Dalton and Butler were elected to the NSW lower house in 2019. Dalton says she only discovered the Nationals had registered a website in her name after her election.
“They stopped me from owning the obvious website name that I could use to inform my constituents of what was happening in Murray… It took weeks of fighting to get my own name back.”
The regulator .au Domain Administration (auDa) forced the Nationals to relinquish control over the two websites. It found that the domains controlled by the Nationals were in breach of the Domain Name Eligibility and Allocation Policy Rules in that they were registered in bad faith.
The regulator describes “bad faith” as registering:
“a domain name in order to prevent the owner of a name, trademark or service mark from reflecting that name or mark in a corresponding domain name; or… registering the domain name primarily for the purpose of disrupting the business or activities of another person”.
Domain squatting is often used in politics to silence opponents by limiting their ability to connect with their constituents via social media using the most obvious names. Sometimes it is also used to smear the opposition.
The Nationals still control www.alicupper.com. Because the regulator only has authority over .au domain names and not .com domains, Cupper has no recourse against the Nationals domain squatting. As a result, any .com domain names the Nationals have registered will remain in their hands for as long as they want to persist with the tactic.
Dalton described the Nationals’ tactics as disgraceful.
“When Michael Johnsen resigned in disgrace following the rape allegations, they said they’d turned a new leaf, but it appears nothing has changed.”
Michael West Media put a number of questions to federal Nationals leader Michael McCormack, NSW Nationals leader John Barilaro and NSW state director Joe Lundy but they have all refused to provide a response.
The Nationals hold the seat of Upper Hunter by the thinnest of margins. In the 2019 election, Lee Watts was the first Shooters candidate to ever run for the seat. She secured 22.5% of the first preference votes despite entering the race late. The Nationals experienced a 5% swing against them.
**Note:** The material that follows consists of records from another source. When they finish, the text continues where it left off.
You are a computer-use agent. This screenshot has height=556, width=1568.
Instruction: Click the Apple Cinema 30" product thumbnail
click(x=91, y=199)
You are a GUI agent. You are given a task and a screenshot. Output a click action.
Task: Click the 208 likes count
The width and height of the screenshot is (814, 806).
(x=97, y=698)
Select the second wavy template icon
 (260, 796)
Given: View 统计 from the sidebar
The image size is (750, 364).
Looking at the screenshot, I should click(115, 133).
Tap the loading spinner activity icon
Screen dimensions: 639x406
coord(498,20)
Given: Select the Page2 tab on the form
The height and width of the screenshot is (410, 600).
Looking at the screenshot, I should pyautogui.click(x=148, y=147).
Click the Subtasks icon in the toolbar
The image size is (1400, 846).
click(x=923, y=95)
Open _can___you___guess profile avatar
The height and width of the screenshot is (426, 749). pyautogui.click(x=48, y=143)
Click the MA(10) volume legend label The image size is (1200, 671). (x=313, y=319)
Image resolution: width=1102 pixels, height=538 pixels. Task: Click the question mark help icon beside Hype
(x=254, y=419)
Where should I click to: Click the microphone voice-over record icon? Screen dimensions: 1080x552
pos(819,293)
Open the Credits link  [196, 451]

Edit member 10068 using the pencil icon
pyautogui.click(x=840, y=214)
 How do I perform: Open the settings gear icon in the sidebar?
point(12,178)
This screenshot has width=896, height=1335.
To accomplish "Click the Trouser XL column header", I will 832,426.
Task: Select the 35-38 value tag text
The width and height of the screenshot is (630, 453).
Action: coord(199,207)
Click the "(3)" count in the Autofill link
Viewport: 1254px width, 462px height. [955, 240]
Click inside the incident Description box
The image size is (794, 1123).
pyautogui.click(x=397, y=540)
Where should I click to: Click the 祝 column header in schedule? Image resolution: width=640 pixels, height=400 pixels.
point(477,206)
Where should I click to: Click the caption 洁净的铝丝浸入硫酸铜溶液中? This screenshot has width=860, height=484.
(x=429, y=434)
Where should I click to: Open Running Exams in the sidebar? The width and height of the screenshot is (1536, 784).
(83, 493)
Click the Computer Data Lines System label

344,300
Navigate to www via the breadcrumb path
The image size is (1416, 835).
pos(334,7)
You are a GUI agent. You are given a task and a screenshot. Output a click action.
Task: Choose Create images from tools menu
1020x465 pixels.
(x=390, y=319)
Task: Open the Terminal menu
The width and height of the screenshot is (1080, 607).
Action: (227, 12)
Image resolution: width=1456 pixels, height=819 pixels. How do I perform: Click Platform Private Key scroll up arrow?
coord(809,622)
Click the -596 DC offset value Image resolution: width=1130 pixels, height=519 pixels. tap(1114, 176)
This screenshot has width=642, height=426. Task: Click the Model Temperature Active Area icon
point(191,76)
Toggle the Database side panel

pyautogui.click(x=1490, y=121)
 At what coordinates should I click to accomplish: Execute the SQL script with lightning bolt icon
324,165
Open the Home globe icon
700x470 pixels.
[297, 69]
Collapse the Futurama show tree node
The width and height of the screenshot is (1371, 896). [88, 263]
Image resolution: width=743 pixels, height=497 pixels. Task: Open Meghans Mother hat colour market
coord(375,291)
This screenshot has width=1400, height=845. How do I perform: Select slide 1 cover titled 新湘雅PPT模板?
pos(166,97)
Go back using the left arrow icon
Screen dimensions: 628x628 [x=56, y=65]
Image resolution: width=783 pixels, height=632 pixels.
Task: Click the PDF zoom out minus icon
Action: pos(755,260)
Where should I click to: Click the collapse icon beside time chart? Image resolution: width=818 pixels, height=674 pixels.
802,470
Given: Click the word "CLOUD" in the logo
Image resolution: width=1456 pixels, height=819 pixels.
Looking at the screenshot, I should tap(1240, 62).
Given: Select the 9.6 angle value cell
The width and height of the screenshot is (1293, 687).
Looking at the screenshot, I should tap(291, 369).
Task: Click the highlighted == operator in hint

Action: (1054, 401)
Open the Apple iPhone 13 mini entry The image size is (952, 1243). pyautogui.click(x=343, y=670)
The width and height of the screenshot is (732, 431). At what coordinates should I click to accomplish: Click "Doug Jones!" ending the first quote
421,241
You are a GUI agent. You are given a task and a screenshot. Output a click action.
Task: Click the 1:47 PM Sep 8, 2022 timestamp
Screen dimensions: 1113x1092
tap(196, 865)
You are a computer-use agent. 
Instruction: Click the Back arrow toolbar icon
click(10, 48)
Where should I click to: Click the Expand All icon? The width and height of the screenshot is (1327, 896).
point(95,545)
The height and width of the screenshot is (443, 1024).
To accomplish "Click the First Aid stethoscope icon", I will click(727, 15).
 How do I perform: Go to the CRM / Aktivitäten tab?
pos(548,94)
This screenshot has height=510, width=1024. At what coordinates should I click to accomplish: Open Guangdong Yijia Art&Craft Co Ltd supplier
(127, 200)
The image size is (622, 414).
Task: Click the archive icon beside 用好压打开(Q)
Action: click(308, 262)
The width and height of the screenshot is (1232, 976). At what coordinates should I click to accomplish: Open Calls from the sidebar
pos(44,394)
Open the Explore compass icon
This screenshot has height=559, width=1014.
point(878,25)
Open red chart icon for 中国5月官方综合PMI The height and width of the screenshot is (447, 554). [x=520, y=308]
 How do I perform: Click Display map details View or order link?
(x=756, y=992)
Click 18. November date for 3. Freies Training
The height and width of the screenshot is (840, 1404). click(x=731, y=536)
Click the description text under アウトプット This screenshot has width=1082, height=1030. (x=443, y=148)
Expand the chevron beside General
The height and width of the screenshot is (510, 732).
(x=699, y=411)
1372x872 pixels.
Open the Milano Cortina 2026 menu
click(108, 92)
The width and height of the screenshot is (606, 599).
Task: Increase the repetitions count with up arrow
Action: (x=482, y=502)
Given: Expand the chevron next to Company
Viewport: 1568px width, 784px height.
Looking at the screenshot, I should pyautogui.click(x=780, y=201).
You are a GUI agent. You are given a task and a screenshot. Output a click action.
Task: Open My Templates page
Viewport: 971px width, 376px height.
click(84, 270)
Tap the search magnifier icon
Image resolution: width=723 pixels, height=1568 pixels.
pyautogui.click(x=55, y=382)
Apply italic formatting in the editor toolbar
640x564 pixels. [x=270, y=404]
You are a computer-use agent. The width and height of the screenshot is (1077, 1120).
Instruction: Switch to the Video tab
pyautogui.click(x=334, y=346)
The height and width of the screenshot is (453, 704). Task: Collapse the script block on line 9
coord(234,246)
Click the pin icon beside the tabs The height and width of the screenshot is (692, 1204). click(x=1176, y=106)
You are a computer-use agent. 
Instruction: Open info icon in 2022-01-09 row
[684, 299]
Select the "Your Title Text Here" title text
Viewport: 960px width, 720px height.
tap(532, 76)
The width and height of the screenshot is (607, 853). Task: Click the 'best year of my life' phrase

Throughout NSW, the Shooters, Fishers and Farmers party has caused significant electoral pain to the NSW Coalition government.
In the last election, the Coalition suffered a 4.05% swing against it in the Lower House, with the Shooters picking up a 3.46 per cent state-wide swing, in the process winning two traditionally safe Nationals seats: Barwon, which the Nationals had held for 70 years, and Murray, which the Nationals had held for 40 years. In both seats, the Shooters experienced a swing to them of more than 30%.
It appears the Coalition is trying shore up support in regional seats against the rising popularity of the Shooters part. Michael West Media revealed the pork barrelling of the $177 million first round of the bushfire recovery grants, with NSW State Labor picking up just 1% of the money handed out. The economically devastated safe Labor electorate of Blue Mountains did not receive a cent, while the neighbouring Liberal electorate of Hawkesbury, which suffered half the economic pain, picked up $4 million in grants.
Furthermore, just under $37 million, or 20% of the total available funding round, was awarded to one electorate – the seat of Clarence held by the Nationals. At the 2019 state election, the Shooters, Fishers and Farmers party’s Steve Cansdell recorded a huge +16.8% swing while the Nationals Chris Gulaptis suffered a -3.9% swing against him.